=== Provided material ===
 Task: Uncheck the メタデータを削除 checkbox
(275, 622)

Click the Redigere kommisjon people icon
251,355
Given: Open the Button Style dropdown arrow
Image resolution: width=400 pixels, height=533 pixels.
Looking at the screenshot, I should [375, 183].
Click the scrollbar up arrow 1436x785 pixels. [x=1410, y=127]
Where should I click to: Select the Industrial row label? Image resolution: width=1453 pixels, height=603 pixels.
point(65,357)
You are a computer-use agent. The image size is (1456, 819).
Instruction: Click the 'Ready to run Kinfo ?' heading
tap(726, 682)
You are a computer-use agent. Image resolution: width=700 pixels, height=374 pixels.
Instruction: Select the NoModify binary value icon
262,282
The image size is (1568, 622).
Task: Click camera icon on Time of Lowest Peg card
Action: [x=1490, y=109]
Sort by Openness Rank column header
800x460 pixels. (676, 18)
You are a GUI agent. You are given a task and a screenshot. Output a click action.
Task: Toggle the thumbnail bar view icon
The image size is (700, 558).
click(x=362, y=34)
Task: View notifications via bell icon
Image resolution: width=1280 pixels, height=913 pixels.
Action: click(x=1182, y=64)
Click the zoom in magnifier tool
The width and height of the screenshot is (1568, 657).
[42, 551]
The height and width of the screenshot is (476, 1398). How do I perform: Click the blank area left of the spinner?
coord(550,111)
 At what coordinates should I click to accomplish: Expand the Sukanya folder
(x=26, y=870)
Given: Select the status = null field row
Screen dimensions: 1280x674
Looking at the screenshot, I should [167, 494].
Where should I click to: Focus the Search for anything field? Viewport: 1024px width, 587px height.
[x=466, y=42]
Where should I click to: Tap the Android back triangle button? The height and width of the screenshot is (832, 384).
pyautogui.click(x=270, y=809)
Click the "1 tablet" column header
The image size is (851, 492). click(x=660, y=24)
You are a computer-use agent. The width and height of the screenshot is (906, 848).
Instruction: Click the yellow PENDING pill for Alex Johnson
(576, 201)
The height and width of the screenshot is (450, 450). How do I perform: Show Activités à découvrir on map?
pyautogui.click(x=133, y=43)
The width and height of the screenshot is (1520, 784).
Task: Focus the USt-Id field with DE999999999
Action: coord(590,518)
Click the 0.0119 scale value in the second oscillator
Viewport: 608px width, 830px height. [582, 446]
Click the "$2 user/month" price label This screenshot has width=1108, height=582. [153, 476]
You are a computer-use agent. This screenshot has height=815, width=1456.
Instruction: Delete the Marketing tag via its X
===
**Problem details**: Give back exactly the lines of the listing above that run from the line with "At what coordinates" to the line with "height=582. [153, 476]", inclusive.

**Solution below**:
 At what coordinates should I click to accomplish: Expand the Sukanya folder
(x=26, y=870)
Given: Select the status = null field row
Screen dimensions: 1280x674
Looking at the screenshot, I should [167, 494].
Where should I click to: Focus the Search for anything field? Viewport: 1024px width, 587px height.
[x=466, y=42]
Where should I click to: Tap the Android back triangle button? The height and width of the screenshot is (832, 384).
pyautogui.click(x=270, y=809)
Click the "1 tablet" column header
The image size is (851, 492). click(x=660, y=24)
You are a computer-use agent. The width and height of the screenshot is (906, 848).
Instruction: Click the yellow PENDING pill for Alex Johnson
(576, 201)
The height and width of the screenshot is (450, 450). How do I perform: Show Activités à découvrir on map?
pyautogui.click(x=133, y=43)
The width and height of the screenshot is (1520, 784).
Task: Focus the USt-Id field with DE999999999
Action: coord(590,518)
Click the 0.0119 scale value in the second oscillator
Viewport: 608px width, 830px height. [582, 446]
Click the "$2 user/month" price label This screenshot has width=1108, height=582. [153, 476]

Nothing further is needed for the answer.